SOURCE MATERIAL:
==*==

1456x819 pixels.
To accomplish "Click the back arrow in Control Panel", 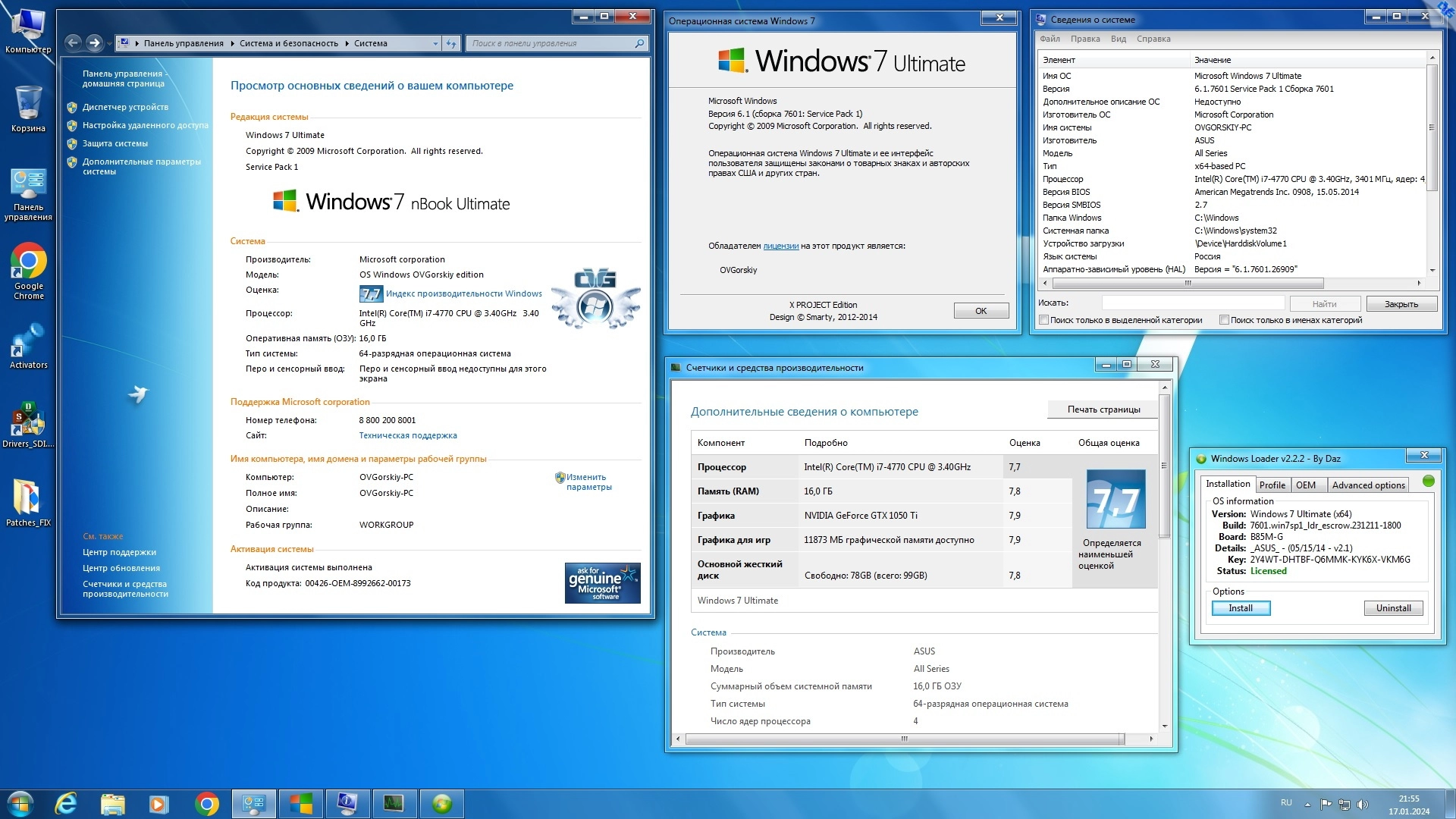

==*==

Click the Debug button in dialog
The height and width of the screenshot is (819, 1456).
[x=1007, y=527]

==*==

Only the lines above from the one containing "1456x819 pixels." through the one containing "the back arrow" should be returned, verbatim and inclusive, with pictures excluded.

1456x819 pixels.
To accomplish "Click the back arrow in Control Panel", 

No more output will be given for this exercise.